▶ Problem description
Copy each of the following records verbatim, reproducing every line without alteration.

▶ Data extract

_ _ _ _ _

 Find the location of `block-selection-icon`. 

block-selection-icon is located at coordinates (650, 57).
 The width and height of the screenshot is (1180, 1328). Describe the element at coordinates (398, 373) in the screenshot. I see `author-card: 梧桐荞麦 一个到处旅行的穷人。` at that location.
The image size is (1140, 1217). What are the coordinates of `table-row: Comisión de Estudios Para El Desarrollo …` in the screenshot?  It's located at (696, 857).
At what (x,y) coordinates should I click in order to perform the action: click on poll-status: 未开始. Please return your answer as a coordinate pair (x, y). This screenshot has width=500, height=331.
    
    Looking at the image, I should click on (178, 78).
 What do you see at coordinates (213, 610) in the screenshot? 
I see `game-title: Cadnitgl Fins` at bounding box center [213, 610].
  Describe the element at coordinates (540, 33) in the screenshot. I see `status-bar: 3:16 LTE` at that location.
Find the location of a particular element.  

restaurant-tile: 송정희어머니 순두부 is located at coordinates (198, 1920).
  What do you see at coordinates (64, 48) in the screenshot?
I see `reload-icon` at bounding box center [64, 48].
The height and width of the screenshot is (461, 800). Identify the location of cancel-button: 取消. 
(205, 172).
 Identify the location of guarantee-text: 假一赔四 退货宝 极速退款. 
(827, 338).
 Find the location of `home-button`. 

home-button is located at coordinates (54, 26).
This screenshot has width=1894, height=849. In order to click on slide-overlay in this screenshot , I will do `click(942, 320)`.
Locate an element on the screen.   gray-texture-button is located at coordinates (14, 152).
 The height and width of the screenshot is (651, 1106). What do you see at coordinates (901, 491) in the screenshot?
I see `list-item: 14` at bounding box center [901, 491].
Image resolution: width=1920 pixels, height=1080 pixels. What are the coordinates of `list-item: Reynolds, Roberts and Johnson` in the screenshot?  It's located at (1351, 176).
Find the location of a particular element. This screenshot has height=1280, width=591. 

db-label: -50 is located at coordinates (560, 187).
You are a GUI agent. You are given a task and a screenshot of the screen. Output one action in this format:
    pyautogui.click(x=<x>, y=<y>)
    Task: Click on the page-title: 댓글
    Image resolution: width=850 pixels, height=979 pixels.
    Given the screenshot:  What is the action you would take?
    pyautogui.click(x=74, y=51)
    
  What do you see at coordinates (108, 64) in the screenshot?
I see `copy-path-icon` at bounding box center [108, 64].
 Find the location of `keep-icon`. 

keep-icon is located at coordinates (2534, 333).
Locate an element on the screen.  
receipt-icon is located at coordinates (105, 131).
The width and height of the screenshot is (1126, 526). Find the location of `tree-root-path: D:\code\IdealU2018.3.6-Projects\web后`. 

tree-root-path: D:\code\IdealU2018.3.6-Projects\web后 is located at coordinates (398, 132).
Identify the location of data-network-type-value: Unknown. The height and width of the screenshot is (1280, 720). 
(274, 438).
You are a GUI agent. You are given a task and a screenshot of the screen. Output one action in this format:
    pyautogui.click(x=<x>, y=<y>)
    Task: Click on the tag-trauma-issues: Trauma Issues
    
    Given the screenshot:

_ _ _ _ _

▶ Task result
 Find the location of `block-selection-icon`. 

block-selection-icon is located at coordinates (650, 57).
 The width and height of the screenshot is (1180, 1328). Describe the element at coordinates (398, 373) in the screenshot. I see `author-card: 梧桐荞麦 一个到处旅行的穷人。` at that location.
The image size is (1140, 1217). What are the coordinates of `table-row: Comisión de Estudios Para El Desarrollo …` in the screenshot?  It's located at (696, 857).
At what (x,y) coordinates should I click in order to perform the action: click on poll-status: 未开始. Please return your answer as a coordinate pair (x, y). This screenshot has width=500, height=331.
    
    Looking at the image, I should click on (178, 78).
 What do you see at coordinates (213, 610) in the screenshot? 
I see `game-title: Cadnitgl Fins` at bounding box center [213, 610].
  Describe the element at coordinates (540, 33) in the screenshot. I see `status-bar: 3:16 LTE` at that location.
Find the location of a particular element.  

restaurant-tile: 송정희어머니 순두부 is located at coordinates (198, 1920).
  What do you see at coordinates (64, 48) in the screenshot?
I see `reload-icon` at bounding box center [64, 48].
The height and width of the screenshot is (461, 800). Identify the location of cancel-button: 取消. 
(205, 172).
 Identify the location of guarantee-text: 假一赔四 退货宝 极速退款. 
(827, 338).
 Find the location of `home-button`. 

home-button is located at coordinates (54, 26).
This screenshot has width=1894, height=849. In order to click on slide-overlay in this screenshot , I will do `click(942, 320)`.
Locate an element on the screen.   gray-texture-button is located at coordinates (14, 152).
 The height and width of the screenshot is (651, 1106). What do you see at coordinates (901, 491) in the screenshot?
I see `list-item: 14` at bounding box center [901, 491].
Image resolution: width=1920 pixels, height=1080 pixels. What are the coordinates of `list-item: Reynolds, Roberts and Johnson` in the screenshot?  It's located at (1351, 176).
Find the location of a particular element. This screenshot has height=1280, width=591. 

db-label: -50 is located at coordinates (560, 187).
You are a GUI agent. You are given a task and a screenshot of the screen. Output one action in this format:
    pyautogui.click(x=<x>, y=<y>)
    Task: Click on the page-title: 댓글
    Image resolution: width=850 pixels, height=979 pixels.
    Given the screenshot:  What is the action you would take?
    pyautogui.click(x=74, y=51)
    
  What do you see at coordinates (108, 64) in the screenshot?
I see `copy-path-icon` at bounding box center [108, 64].
 Find the location of `keep-icon`. 

keep-icon is located at coordinates (2534, 333).
Locate an element on the screen.  
receipt-icon is located at coordinates (105, 131).
The width and height of the screenshot is (1126, 526). Find the location of `tree-root-path: D:\code\IdealU2018.3.6-Projects\web后`. 

tree-root-path: D:\code\IdealU2018.3.6-Projects\web后 is located at coordinates (398, 132).
Identify the location of data-network-type-value: Unknown. The height and width of the screenshot is (1280, 720). 
(274, 438).
You are a GUI agent. You are given a task and a screenshot of the screen. Output one action in this format:
    pyautogui.click(x=<x>, y=<y>)
    Task: Click on the tag-trauma-issues: Trauma Issues
    
    Given the screenshot:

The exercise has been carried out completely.